Le scenografie del film e la sua fotografia - rispettivamente in mano a Mark Friedberg e Lawrence Sher - incorniciano adeguatamente il punto nevralgico dell'azione, costantemente in mano all'attore.
La macchina da presa passa da carrelli a riprese con la macchina a mano, sprecandosi in numerose inquadrature dal basso; come dal basso è ripresa la camminata (e non solo) del Joker su di una scala in periferia, uguale in tutto e per tutto a quella famosissima del film L'esorcista - situata, per i più curiosi, al numero 3600 di Prospect Street, a Washington.
La colonna sonora - curata dalla compositrice Hildur Guðnadottir, già violoncellista per Arrival, Revenant e Prisoners - presenta per la grossissima parte il timbro degli archi, nello specifico dei violoncelli.

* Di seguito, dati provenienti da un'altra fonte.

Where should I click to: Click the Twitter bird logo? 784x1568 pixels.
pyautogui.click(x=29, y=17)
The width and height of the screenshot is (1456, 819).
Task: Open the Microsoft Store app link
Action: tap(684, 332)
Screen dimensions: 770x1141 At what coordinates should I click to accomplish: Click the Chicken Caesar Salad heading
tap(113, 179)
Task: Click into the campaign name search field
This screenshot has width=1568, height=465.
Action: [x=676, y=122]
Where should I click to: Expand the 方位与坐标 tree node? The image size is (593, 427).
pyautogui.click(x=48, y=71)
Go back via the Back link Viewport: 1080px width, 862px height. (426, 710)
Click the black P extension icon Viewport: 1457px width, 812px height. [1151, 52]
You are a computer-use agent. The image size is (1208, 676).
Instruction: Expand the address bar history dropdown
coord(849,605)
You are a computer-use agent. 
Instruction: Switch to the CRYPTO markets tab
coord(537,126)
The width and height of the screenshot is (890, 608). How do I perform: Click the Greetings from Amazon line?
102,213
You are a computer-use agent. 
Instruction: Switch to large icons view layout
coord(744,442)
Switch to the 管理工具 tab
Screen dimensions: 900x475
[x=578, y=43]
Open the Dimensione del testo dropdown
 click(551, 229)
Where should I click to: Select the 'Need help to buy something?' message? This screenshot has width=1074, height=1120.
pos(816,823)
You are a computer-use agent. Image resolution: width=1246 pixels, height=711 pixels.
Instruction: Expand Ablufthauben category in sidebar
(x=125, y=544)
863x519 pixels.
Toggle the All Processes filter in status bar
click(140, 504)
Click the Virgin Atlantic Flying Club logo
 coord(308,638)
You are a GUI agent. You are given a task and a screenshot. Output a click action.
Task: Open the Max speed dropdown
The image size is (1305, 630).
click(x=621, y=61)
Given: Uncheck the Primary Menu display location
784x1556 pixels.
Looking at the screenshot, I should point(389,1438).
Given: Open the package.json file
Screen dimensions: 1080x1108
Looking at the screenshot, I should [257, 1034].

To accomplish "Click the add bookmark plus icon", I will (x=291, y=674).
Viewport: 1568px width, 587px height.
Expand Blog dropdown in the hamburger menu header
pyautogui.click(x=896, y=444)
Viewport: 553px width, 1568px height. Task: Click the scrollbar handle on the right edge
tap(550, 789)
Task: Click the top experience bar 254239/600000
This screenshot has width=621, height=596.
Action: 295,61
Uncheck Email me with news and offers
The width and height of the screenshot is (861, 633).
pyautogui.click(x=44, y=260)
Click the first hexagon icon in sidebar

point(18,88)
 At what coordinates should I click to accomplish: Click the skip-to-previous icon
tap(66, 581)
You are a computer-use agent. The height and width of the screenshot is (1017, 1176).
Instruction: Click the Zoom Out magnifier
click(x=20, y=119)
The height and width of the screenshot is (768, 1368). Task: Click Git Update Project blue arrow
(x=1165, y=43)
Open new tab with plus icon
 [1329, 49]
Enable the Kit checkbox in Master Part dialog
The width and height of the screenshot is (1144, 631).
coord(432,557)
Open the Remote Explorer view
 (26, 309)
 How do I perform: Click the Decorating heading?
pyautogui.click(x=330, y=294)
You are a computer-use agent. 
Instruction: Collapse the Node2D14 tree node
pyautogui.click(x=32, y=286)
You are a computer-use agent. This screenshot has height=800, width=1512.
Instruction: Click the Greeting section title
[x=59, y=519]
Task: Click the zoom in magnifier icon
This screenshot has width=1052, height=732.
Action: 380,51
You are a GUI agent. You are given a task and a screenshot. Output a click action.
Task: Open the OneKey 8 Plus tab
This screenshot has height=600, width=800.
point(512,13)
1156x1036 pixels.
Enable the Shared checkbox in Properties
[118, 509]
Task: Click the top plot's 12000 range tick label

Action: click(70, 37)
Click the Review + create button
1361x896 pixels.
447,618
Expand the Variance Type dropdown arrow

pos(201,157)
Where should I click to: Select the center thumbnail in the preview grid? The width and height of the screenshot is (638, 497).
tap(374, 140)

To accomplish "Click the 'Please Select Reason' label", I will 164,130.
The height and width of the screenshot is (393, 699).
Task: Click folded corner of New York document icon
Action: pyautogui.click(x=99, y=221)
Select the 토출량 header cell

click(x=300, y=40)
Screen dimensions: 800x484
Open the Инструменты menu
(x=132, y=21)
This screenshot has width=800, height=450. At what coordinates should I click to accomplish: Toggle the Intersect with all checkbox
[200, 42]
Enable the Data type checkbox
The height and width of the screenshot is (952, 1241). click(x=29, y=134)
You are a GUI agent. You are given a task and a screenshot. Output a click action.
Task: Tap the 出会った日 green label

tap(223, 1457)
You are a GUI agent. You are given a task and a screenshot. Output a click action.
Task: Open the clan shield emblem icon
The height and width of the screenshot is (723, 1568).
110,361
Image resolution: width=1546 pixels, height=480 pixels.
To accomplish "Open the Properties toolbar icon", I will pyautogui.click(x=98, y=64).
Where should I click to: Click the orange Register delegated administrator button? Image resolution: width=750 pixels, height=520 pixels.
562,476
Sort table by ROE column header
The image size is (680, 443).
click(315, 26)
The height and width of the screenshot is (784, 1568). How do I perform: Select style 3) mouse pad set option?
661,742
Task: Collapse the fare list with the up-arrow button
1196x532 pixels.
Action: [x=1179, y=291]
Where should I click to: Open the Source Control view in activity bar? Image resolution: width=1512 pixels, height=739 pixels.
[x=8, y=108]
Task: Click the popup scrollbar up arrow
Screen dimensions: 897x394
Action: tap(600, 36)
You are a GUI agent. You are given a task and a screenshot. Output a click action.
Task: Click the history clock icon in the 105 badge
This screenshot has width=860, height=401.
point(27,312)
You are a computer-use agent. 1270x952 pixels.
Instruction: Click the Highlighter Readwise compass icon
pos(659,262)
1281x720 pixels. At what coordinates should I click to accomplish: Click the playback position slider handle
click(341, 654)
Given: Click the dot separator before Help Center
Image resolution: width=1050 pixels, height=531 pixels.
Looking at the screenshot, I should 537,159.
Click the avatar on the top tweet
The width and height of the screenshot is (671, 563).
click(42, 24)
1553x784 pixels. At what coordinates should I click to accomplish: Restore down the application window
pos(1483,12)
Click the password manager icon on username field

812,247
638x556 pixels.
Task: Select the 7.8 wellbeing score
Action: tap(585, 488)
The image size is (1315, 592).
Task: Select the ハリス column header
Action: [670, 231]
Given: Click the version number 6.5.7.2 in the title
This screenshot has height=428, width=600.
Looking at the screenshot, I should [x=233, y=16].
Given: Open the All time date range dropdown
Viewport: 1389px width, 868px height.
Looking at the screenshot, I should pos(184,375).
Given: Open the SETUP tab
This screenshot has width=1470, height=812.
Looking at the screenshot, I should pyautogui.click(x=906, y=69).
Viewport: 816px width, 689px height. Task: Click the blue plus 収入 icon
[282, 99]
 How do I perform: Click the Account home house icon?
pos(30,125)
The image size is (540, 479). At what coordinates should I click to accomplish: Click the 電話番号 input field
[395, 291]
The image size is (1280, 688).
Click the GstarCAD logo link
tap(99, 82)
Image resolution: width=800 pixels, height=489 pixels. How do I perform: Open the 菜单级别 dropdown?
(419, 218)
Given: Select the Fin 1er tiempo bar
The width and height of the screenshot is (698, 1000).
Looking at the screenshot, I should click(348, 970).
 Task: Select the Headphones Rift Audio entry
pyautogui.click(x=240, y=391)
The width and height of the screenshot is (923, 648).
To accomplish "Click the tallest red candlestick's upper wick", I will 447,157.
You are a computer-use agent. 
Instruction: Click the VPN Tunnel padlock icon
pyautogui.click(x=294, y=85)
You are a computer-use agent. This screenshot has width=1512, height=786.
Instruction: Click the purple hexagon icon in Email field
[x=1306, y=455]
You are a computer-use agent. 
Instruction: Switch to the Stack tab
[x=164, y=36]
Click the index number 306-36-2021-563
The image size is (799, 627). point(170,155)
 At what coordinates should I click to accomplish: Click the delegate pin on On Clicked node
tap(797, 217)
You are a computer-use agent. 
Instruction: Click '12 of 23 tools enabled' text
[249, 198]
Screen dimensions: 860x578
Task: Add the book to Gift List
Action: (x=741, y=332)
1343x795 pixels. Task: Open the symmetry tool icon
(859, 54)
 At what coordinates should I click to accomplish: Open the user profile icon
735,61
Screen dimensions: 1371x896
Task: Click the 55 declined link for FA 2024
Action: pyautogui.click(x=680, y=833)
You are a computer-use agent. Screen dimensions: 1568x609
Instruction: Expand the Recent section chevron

Il tema principale di Joker è un continuo riarrangiamento di due note, il Re e il La, che erano poste in chiusura di molte delle sezioni sonore composte da Hans Zimmer per la trilogia dei Batman di Nolan.
Una coppia di canzoni dal significativo testo solcano la pellicola.
Gli appassionati delle opere dei creatori originari del personaggio sapranno senza dubbio apprezzarne i rifermenti, non sfuggono infatti quelli più smaccati al graphic novel Batman: The Killing Joke di Alan Moore.
Fare ridere il prossimo è una delle competenze sociali più basilari, volte all'abbassamento della potenziale aggressività e delle altrui difese al fine di aumentare le possibilità di essere accolti positivamente. Lo apprendiamo fin da bambini.
È per questo che "gobble, gobble.." Arthur, Joker, è "...uno di noi".
E i film su di lui difficilmente cesseranno.
Si è venuta a creare una sequela di attori ad altissima professionalità per animare il Joker.
Mai come dopo questo film il risultato sul miglior interprete sarà scontato. Una sequela, insomma, che non meno della figura stessa rappresentata è già fenomeno di culto.
E un culto costituisce un archetipo e un archetipo comporta che, in una certa parte, la cultura di massa abbia conosciuto un aggiornamento delle sue figure linguistiche di riferimento e del suo immaginario.
Ecco cosa fa di un personaggio motivo di profonde riflessioni di filosofia morale e filosofia politica.
Ecco come si genera quello che il mio amato Roland Barthes chiamerebbe "mito d'oggi".
Ecco perché il Joker è un personaggio-capolavoro.